## Extrait source
Programme du colloque du samedi 7 mai 2005
– Matin (9 h à 13 h)
Un cas d’occultation du passé colonial : la répression
de mai 1945 dans le Constantinois et l’étouffement
de la commission Tubert
avec Gilles Manceron, Mohammed Harbi, Annie Rey-Goldzeiguer, Jean-Pierre Peyroulou, Laure Blévis , Benjamin Stora, Hocine Aït Ahmed et Henri Alleg.
– Après-midi (14 h à 18 h 30)
Quels liens peut-on établir entre l’impensé colonial et les problèmes de la société française d’aujourd’hui ?
avec Bernard Birsinger, Khadidja Bourcart, Damarys Maa, Françoise Lorcerie, Philippe Bataille, Denis Sieffert, Patrick Weil, Arlette Heymann-Doat, Sidi Mohammed Barkat, Nacira Guénif-Souilamas, Wassyla Tamzali et Michel Tubiana.
École des Hautes Études en Sciences Sociales
(EHESS)

## Section des données
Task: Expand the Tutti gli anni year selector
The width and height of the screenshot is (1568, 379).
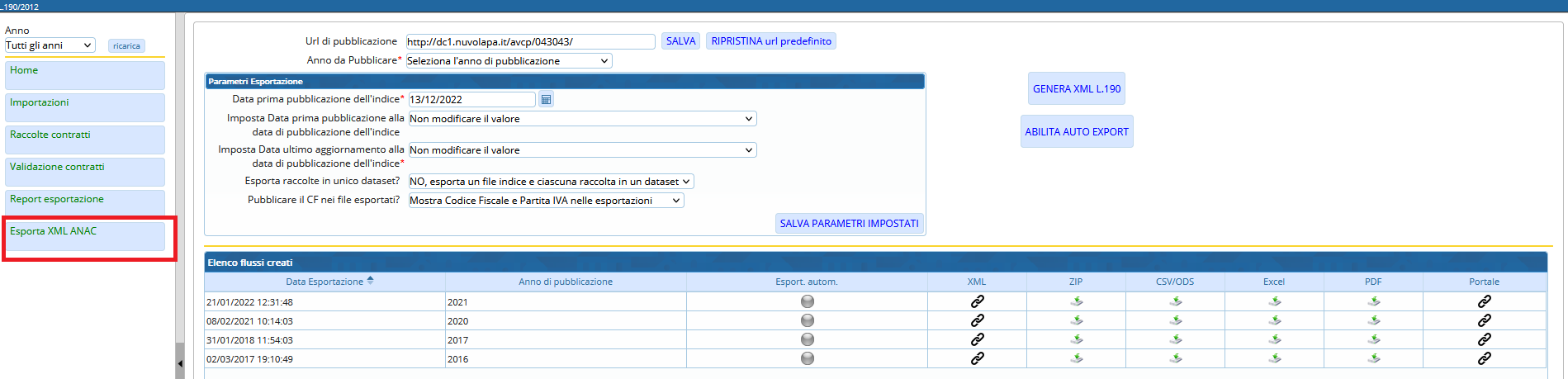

## Objectif
Reproduisez à l'identique le passage du programme du colloque compris entre « Un cas d’occultation » et « et Henri Alleg. », ces deux extrémités incluses. Les données présentées constituent un matériel distinct du programme du colloque.

## Résultat attendu
Un cas d’occultation du passé colonial : la répression
de mai 1945 dans le Constantinois et l’étouffement
de la commission Tubert
avec Gilles Manceron, Mohammed Harbi, Annie Rey-Goldzeiguer, Jean-Pierre Peyroulou, Laure Blévis , Benjamin Stora, Hocine Aït Ahmed et Henri Alleg.